An Ohio school district said it closed all its schools for a day because of staff shortages. About 5,000 students were affected.

·4 min read
A school bus drives past Pershing School in Orlando.
Schools across the US have been struggling to find staff.Paul Hennessy/SOPA Images/LightRocket via Getty Images
  • An Ohio school district said it shut all nine of its schools on Monday because of understaffing.

  • The Akron Beacon Journal reported that the closures were down to a lack of transportation staff.

  • Staff are "exhausted" after working during the pandemic, the district's superintendent said.

All nine schools in a district in north-east Ohio shut for the day on Monday because of understaffing.

The Stow-Munroe Falls City (SMF) School District covers six elementary schools, a high school, a middle school, and an intermediate school. As of May, the district had just over 5,000 students in total.

"All SMF Schools are closed today due to staff shortages throughout the district," SMF tweeted on Monday morning.

The Akron Beacon Journal reported the district as saying that the lack of staff related specifically to its transportation department. The district, which has 51 bus drivers, says that around 2,800 students – just over half its pupils – travel by school bus each day, including field trips and athletic events.

The US is suffering from a huge labor shortage as people leave their jobs for roles with better wages, benefits, and hours. Some people are also quitting their jobs because of burnout and fears of catching the coronavirus. Schools across the US have been struggling to find enough staff, including bus drivers, food-services staff, and teachers.
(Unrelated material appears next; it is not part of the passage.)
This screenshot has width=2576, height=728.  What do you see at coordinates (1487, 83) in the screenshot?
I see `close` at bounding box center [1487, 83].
Earlier this month, some Denver school districts closed for a day due to understaffing.

SMF superintendent Tom Bratten told parents in an email Monday evening, viewed by Insider, that the understaffing was down to a combination of COVID-19, general illness, and a "severe lack of substitutes at all levels of our organization." He said teachers, cafeteria workers, bus drivers, and custodians had all been out sick.

"Closing our schools is something that none of us ever wants to do and we do not take it lightly," Bratten said, adding that it was a "very difficult last minute decision."
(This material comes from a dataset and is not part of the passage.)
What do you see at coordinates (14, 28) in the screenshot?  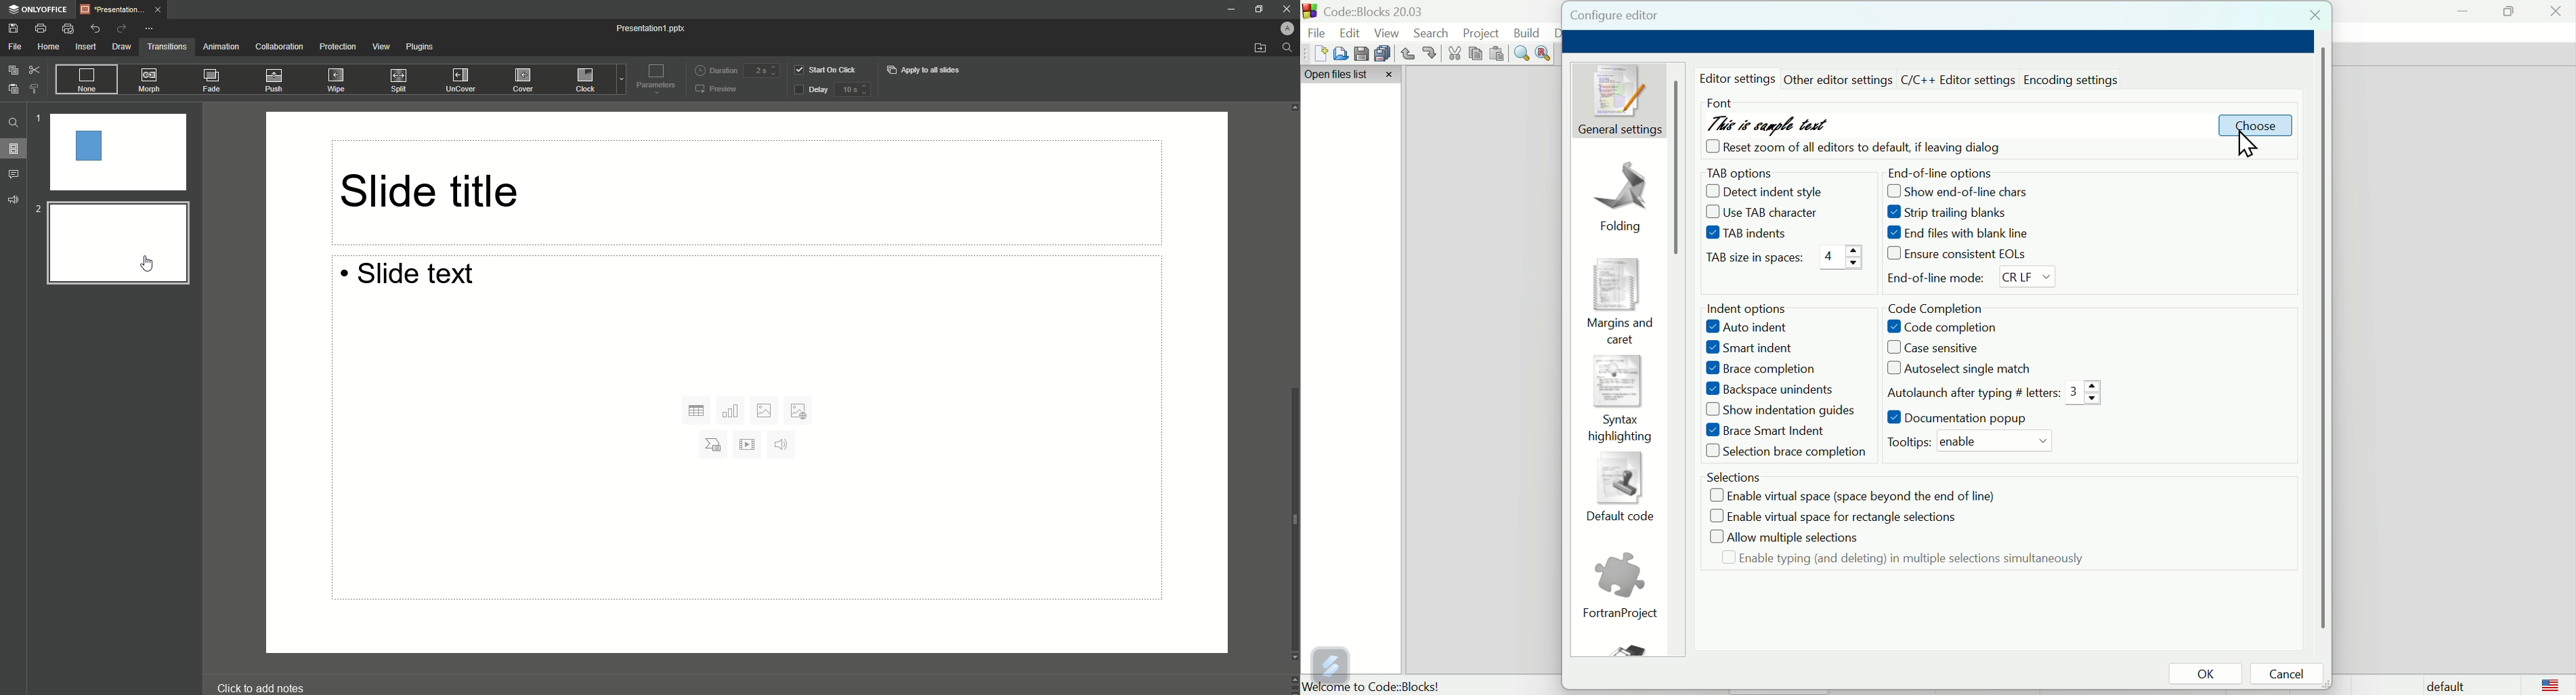 I see `Save` at bounding box center [14, 28].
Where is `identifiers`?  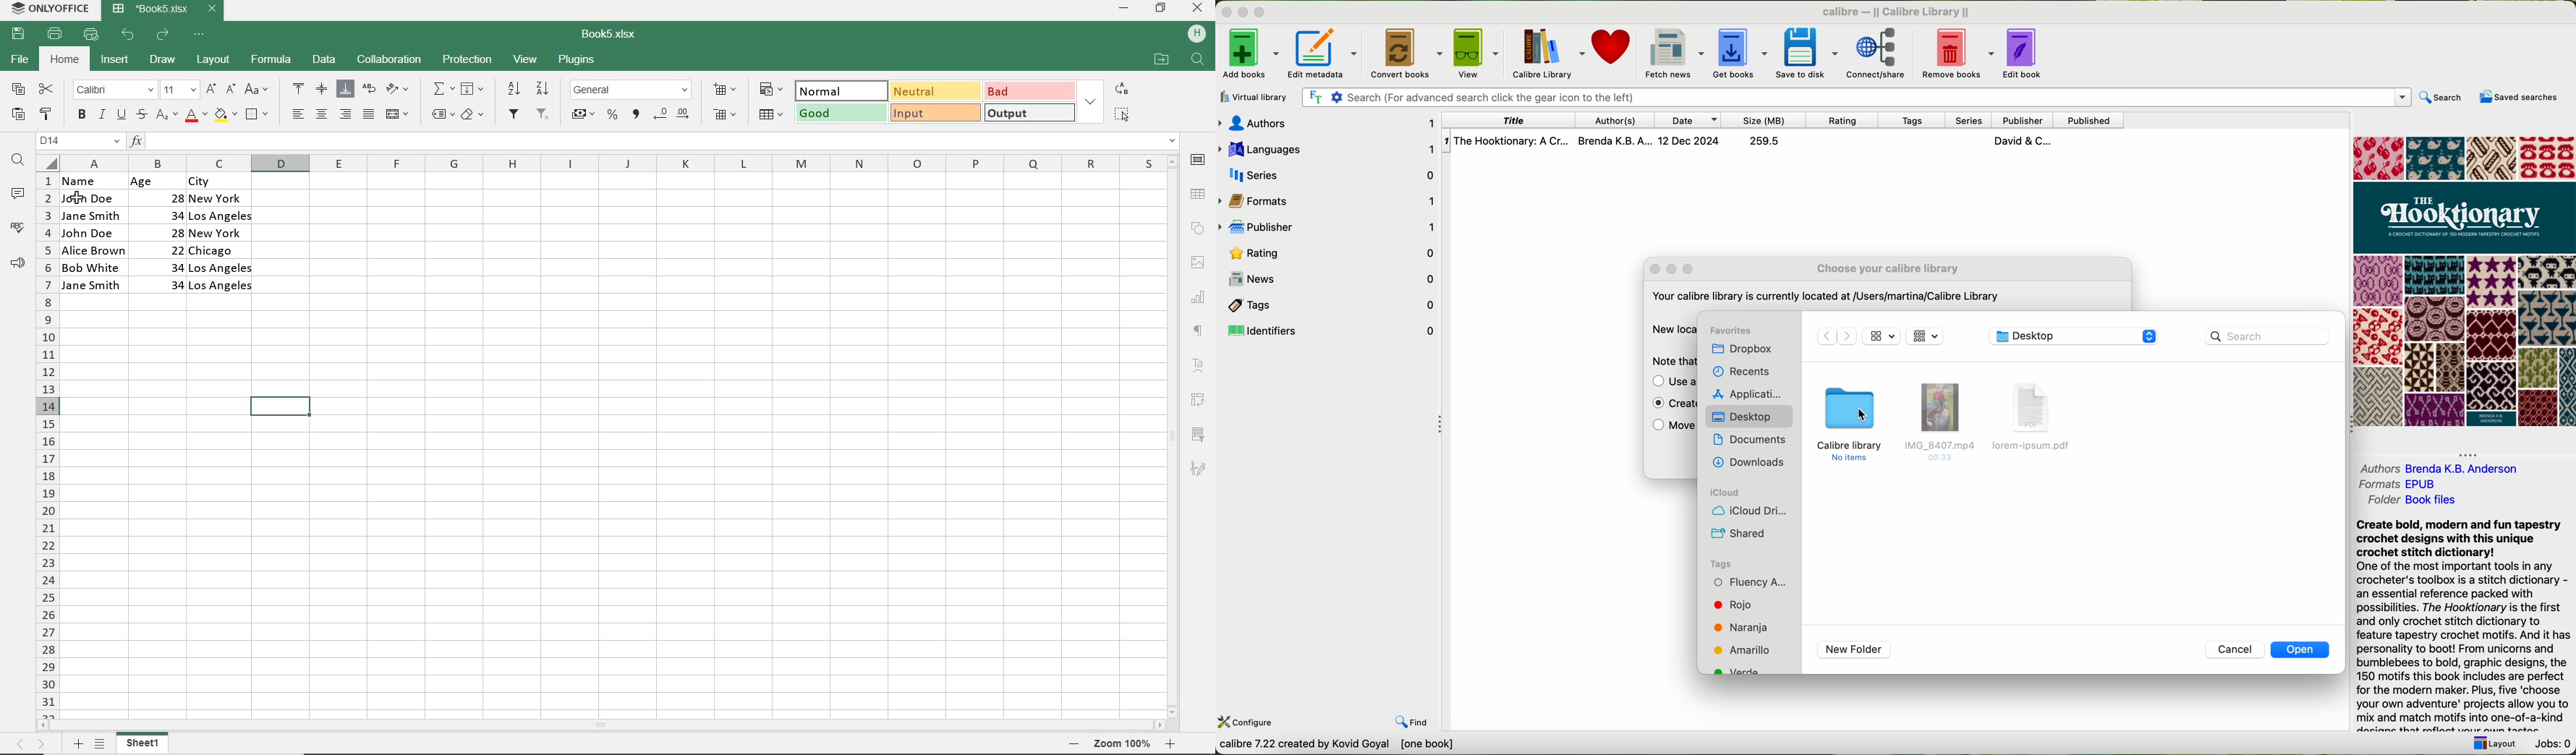 identifiers is located at coordinates (1328, 332).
"When a particular department experiences many staff members out, it creates a ripple effect in a school district, much like it did this morning with a shortage of bus drivers," Bratten said in the email. "In a district our size, not having enough bus drivers would delay the travel to and from school by several hours each way causing an unmanageable situation for our buildings and families, which is why the unfortunate decision had to be made to cancel school."
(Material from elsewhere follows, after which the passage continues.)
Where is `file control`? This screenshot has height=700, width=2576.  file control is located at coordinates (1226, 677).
Bratten said that the district's transportation department had been "battling a staffing shortage" all year.

"Our people in general have been asked to suck it up for two years, and honestly, they're exhausted," Bratten told The Journal. "They're worn out and they're run down and it's catching up to them because they have worked so hard over the last two years and have tried to do everything they can to come to work every single day."

On its website, the district says it is looking for staff to fill a range of roles, including substitute teachers, aides, bus drivers, cooks, and secretaries.

Wages for permanent bus driver positions start at $19.98 an hour and for substitute teacher roles at $17.98 an hour, the district says. SMF's bus fleet has more than 60 district-owned buses that cover over 100 routes.

In his email to parents Monday, Bratten said schools were set to be open Tuesday with normal bus routes.

School districts have been hiking up wages and offering sign-on bonuses to plug staff shortages. A district in Georgia that covers 112 schools raised substitute teacher pay from $89 to $189 a day and supply teacher pay from $112 to $212 a day.

Other schools across the US are employing unusual tactics to deal with staff shortages. A high school in Boston hired a party bus with a stripper pole after being unable to find any bus drivers, while an elementary school in Philadelphia bought pizza for 400 students after food-services staff didn't show up. A school district in Minnesota asked parents to volunteer at its cafeterias, and a district in Missouri is even hiring its own students.